3. Очень волновала проблема близнецов такого влюбленного в Шекспира писателя, как Торнтон Уайлдер, бывшего одним из двух, выжившим близнецом. Близнецы у него фигурируют в одной из историй «Моста короля Людовика Святого», и очень интересно, не напрямую, в сценарии, по которому снят фильм Хичкока «Тень сомнения». Это был первый фильм Хичкока, созданный в Америке в 1943 году. Сценарий написан по мотивам подлинного происшествия, но Уайлдер – писатель с символическим темпераментом; так что он из анекдота сделал притчу о добре (обычном, провинциальном) и о зле (романтическом, столичном, «интересном», с налетом дендизма). Добро, представленное образом юной, отважной девушки, умницы Чарли Ньютон, и зло, представленное образом ее красавца дяди, коварного убийцы богатых вдов Чарли Оклея (Дубовый), поначалу друг в друге отражаются. Мы узнаём, что девушка названа Чарли в честь дяди, которого мать обожает (это ее младший брат). Ей даже мнится, что они с дядей как бы близнецы. Чарли верит в телепатию: то есть в то, что между ней и дядей имеется тайное взаимопонимание. Но в тот момент, когда девушка (ее играет прелестная Тереза Райт с ее неподражаемой, птичьей походкой) начинает догадываться о том, кем на самом деле является дядя, мы вдруг, «случайно» узнаем, что зовут ее на самом деле не Чарли, а Шарлоттой. Добро и зло оказываются тезками только на первый взгляд. Вся история дальше о том, способны ли будут эти псевдоблизнецы отдалиться друг от друга, отказаться от призрачного родства.
4. Но самую, пожалуй, невероятную историю близнецов довелось мне услышать в жизни.
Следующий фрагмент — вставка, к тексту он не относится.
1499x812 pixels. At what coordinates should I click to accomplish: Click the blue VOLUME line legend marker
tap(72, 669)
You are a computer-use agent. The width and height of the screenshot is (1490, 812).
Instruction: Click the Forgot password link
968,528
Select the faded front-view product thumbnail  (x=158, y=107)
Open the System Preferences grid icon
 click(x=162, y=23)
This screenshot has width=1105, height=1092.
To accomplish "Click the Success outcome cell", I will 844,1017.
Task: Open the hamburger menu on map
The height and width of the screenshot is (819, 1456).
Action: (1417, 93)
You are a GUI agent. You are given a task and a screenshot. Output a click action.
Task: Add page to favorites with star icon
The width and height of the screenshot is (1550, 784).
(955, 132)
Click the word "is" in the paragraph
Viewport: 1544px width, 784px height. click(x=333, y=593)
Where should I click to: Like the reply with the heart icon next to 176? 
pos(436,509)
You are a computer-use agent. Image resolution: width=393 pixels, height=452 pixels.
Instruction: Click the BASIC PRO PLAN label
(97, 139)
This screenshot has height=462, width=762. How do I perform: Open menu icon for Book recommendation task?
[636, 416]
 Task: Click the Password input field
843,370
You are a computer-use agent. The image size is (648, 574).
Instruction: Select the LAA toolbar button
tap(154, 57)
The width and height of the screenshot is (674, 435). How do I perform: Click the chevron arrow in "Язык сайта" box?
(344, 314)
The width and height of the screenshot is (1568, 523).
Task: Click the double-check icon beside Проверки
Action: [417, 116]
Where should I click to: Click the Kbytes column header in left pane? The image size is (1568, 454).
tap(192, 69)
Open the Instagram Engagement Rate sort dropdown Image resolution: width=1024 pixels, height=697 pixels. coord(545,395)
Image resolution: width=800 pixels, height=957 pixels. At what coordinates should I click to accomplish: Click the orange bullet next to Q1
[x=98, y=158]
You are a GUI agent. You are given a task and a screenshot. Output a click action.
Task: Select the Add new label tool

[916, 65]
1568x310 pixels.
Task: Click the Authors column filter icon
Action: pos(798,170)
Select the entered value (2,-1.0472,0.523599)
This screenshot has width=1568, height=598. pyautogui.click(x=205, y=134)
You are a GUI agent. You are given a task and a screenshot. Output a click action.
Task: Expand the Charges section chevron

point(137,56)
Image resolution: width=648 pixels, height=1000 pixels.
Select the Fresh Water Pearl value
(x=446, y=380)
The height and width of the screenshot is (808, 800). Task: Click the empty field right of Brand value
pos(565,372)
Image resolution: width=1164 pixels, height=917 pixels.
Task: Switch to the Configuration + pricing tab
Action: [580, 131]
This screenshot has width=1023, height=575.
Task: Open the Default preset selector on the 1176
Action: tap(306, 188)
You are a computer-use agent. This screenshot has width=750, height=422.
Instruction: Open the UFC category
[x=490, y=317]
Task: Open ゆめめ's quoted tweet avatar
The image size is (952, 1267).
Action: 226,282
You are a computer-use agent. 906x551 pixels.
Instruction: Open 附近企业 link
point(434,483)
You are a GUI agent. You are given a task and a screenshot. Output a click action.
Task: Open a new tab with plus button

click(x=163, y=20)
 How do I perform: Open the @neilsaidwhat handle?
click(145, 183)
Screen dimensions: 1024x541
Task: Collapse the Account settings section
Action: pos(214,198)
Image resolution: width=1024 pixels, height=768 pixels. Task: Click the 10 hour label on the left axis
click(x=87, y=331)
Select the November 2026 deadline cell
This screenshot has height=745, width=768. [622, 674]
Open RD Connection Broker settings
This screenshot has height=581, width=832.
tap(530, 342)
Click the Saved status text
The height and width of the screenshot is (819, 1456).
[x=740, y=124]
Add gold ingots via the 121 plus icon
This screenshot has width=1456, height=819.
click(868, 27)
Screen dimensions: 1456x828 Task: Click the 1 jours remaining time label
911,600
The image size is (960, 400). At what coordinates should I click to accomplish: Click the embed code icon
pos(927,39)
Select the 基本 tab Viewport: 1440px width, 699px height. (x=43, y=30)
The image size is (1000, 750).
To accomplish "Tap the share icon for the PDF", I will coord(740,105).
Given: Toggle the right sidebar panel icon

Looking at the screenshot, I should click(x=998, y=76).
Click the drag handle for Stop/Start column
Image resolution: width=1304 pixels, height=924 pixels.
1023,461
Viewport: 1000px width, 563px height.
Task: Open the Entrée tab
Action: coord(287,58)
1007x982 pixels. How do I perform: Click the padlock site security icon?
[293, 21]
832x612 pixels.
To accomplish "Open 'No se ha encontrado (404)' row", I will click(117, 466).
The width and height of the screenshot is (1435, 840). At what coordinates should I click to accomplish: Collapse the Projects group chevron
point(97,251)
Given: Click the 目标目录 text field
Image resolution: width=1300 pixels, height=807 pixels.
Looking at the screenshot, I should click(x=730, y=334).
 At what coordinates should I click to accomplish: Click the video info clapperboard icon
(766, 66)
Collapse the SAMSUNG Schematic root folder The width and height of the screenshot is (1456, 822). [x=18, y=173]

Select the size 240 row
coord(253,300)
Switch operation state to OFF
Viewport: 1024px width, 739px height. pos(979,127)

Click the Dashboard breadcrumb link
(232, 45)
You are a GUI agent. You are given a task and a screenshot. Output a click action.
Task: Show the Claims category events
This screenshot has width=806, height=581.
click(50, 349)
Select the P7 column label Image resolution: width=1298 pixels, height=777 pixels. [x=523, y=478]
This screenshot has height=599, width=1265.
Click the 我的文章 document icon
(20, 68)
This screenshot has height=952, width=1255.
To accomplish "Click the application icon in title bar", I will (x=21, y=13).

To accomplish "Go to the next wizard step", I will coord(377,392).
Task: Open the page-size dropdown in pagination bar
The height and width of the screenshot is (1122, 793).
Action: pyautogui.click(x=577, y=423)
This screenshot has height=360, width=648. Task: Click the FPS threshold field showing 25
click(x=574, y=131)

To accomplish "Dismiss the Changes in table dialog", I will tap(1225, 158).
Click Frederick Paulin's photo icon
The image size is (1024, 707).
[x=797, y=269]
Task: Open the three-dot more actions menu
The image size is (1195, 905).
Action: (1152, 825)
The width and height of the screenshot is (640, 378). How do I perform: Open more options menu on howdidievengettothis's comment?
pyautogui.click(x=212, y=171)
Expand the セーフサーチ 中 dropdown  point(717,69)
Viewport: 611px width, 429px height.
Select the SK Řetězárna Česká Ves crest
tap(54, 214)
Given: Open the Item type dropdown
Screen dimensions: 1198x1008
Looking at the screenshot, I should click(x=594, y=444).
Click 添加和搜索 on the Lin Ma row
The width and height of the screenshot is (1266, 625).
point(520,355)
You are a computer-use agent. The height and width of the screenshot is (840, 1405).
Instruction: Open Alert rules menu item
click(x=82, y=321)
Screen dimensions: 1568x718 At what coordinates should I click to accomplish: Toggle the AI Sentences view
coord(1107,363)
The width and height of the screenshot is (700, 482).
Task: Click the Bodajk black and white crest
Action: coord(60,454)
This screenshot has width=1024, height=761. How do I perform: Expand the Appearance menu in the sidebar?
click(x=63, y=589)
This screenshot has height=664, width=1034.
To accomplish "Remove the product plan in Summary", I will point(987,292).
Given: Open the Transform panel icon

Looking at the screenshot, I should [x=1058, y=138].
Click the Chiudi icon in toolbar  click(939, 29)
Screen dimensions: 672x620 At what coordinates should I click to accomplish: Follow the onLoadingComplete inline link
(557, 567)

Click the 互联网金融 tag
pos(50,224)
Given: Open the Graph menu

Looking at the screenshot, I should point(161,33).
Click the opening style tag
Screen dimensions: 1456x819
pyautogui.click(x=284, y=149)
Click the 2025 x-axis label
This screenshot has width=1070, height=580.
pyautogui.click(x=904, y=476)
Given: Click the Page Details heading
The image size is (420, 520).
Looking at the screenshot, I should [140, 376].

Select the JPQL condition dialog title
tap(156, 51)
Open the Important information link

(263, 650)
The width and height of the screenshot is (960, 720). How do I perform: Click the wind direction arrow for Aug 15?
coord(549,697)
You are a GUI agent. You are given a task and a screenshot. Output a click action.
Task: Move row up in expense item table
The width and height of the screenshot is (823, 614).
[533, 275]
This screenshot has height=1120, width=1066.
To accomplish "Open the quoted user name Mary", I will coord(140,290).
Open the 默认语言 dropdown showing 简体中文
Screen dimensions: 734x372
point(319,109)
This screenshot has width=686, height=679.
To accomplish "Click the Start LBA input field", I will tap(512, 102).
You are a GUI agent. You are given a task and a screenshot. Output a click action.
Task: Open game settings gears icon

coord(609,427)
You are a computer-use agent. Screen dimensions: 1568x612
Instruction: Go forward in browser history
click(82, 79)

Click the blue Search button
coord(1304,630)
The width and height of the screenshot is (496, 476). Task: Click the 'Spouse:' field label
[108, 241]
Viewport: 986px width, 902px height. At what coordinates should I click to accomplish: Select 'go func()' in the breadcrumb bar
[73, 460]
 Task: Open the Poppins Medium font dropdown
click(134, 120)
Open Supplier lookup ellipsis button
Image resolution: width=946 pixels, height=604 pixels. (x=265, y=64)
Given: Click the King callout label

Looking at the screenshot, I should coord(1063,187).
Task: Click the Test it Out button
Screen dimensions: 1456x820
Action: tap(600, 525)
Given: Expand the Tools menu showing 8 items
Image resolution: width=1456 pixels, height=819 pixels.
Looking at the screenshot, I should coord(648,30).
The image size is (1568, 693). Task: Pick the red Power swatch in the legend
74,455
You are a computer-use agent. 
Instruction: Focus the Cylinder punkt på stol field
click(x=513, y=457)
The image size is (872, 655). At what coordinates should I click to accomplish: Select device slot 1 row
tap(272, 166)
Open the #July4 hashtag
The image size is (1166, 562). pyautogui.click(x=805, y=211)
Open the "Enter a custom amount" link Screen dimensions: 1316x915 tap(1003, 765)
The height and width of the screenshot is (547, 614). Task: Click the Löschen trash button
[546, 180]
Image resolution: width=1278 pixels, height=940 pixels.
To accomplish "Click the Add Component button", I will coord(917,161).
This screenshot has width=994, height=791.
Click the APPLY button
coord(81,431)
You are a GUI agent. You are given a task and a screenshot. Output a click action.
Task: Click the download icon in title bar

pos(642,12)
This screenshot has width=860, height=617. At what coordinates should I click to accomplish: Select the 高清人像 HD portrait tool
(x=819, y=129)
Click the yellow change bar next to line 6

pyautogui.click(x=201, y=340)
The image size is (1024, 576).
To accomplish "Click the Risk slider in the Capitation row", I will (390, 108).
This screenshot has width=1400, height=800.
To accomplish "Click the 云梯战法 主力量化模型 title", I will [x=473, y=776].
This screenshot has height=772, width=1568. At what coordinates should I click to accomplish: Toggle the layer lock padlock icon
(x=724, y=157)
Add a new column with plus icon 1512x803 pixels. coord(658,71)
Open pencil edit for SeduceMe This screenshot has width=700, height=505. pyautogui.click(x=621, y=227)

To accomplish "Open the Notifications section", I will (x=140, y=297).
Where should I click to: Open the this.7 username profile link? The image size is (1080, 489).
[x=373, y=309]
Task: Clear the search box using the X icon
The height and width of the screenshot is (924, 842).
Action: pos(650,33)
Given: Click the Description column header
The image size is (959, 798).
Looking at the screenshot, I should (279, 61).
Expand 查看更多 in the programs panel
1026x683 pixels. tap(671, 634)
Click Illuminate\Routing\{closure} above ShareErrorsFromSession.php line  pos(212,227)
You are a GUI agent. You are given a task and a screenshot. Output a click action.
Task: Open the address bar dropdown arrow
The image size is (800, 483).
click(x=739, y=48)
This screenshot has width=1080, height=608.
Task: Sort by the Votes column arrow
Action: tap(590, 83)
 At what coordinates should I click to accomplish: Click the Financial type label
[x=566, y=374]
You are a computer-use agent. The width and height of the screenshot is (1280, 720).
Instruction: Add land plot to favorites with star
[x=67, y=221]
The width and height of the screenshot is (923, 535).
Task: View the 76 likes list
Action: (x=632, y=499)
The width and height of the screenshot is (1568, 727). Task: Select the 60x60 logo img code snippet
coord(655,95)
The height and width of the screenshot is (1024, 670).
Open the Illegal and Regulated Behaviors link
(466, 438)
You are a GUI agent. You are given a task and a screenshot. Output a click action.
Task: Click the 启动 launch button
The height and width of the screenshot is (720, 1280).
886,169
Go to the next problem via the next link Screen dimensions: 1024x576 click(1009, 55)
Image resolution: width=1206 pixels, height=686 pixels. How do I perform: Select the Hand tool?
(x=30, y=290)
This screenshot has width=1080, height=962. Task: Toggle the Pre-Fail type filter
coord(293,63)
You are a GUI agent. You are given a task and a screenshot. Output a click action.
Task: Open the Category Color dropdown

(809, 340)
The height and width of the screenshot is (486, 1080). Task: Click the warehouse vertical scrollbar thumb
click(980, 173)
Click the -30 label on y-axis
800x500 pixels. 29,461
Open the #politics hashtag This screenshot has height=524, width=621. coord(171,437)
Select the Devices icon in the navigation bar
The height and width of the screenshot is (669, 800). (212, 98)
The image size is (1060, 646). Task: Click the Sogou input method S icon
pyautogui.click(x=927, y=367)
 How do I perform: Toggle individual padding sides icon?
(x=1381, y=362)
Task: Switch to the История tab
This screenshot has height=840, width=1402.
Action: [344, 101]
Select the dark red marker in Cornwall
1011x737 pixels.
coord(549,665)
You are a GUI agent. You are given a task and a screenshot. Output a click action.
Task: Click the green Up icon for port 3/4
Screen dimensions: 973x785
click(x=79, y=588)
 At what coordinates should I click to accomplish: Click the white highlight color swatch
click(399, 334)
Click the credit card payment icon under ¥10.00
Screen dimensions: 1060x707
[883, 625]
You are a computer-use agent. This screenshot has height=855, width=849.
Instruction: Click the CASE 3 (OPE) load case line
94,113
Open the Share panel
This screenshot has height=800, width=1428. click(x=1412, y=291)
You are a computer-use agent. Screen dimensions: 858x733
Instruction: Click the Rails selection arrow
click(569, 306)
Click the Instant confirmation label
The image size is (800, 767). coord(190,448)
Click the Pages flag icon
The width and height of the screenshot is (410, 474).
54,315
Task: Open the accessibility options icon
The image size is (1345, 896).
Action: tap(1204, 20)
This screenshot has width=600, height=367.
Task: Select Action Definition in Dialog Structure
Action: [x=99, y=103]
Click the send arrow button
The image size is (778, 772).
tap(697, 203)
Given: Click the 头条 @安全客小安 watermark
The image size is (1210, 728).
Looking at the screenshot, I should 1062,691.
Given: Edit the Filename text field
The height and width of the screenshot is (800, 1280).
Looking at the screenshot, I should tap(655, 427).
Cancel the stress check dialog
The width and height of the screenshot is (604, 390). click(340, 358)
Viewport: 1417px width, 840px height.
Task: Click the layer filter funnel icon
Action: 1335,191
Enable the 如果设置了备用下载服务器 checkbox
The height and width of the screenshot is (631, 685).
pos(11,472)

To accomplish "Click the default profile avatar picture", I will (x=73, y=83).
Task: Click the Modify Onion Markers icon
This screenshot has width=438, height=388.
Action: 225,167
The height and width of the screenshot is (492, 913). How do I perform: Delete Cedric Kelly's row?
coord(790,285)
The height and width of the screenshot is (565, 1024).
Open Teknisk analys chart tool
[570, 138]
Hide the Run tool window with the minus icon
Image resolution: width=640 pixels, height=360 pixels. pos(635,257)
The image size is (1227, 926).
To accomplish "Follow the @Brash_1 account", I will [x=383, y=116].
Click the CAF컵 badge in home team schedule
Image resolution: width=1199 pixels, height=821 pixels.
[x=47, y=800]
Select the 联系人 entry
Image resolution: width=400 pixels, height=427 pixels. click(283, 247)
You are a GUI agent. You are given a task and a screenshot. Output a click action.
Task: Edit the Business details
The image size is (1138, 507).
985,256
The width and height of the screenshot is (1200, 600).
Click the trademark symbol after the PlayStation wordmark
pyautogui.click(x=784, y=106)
Мы были с мужем в Эдинбурге и поехали навестить подругу по имени Люси, француженку, переехавшую жить в Шотландию. Она снимала коттедж с садом у моря, и мы пошли гулять по берегу, между песчаными залысинами, гладкими валунами и цветущими травами. От долгого хождения, перешагивания и перепрыгивания, от смотрения то вверх, то под ноги, то в нежную морскую даль, то в небеса, мы совершенно опьянели и брели, то разделяясь, то догоняя друг друга, о чем-то бессмысленно переговариваясь, когда, не помню к слову или просто так, подруга наша вдруг произнесла: «Я ведь даже не знаю, Люси я или нет». Как так? А вот как. Они с сестрой близнецы, а в детстве были до того похожи, что различить их не было возможности. Только по одежде. И вот годы спустя их мать рассказала им, как однажды оставила их обеих в кровати нагишом, а вернувшись, не знала, кто – кто, и решила, что будь что будет: пусть эта справа будет Люси, а та слева – другая. «Об одной мысли об этом, – сказала Люси, – у меня мороз по коже». И у меня. А почему? Ведь только и дела, что имя. Люси ли, нет ли, ведь я – это я, то есть она – она. Ан нет. Между я и не я – имя; залог, что не перепутают. Что меня за «не-меня» не выдадут. Что у меня мою жизнь не отнимут. Короче, от этого «даже не знаю, Люси ли я» веет экзистенциальной пустотой. Ладно еще они меня перепутали с не-мной; а коли я сама себя с несобой перепутаю. Тут уже ужас онтологический. От близнеца, через имя, прямой путь к тени, к двойнику, к гаданию и прочей неприятной мистике и мантике, в которой, как известно, имя – элемент немаловажный.
3 мая
1. В Седьмой книге («О Египетских священных ритуалах») трактата «О Мистериях» Ямвлиха Сирийского, жившего в конце III века и бывшего одним из важнейших представителей позднеантичного язычества и неоплатонизма, есть две важные для нас главы, четвертая и пятая, посвященные именам. Четвертая глава – об именах богов. Что означают эти имена? – спрашивает Ямвлих. Ничего. И добавляет: на самом деле у них есть значение, но мы его не знаем. А боги знают. И знают они это не так, как «знают» люди, а на свой божий манер: невыразимо лучший, более простой и прямой. Поэтому не надо людям в этих именах искать ни логики, ни подобия (оставим домыслы о том, что звуком имитируют они нечто природное). А надо просто на них полагаться, то есть рассчитывать, надеяться на их тайное сходство с божеством. Коли мы этого сходства уловить не в состоянии, то это лишь свидетельство в его пользу. Ибо божество непознаваемо. Когда же вдруг, паче чаяния, мы понимаем смысл имен (в нашем человеческом, конечно, понимании), то тогда, через это, мы получаем доступ к знанию о богах. Но это случается редко, и это совсем не главное. Главное, что через имя мы храним в душе мистический образ Бога (то есть по-гречески – икону). Именно через имена, по именам, как по ступенькам, душа поднимается к Богу, а единожды поднявшись, сливается с ним, конечно, по мере возможности.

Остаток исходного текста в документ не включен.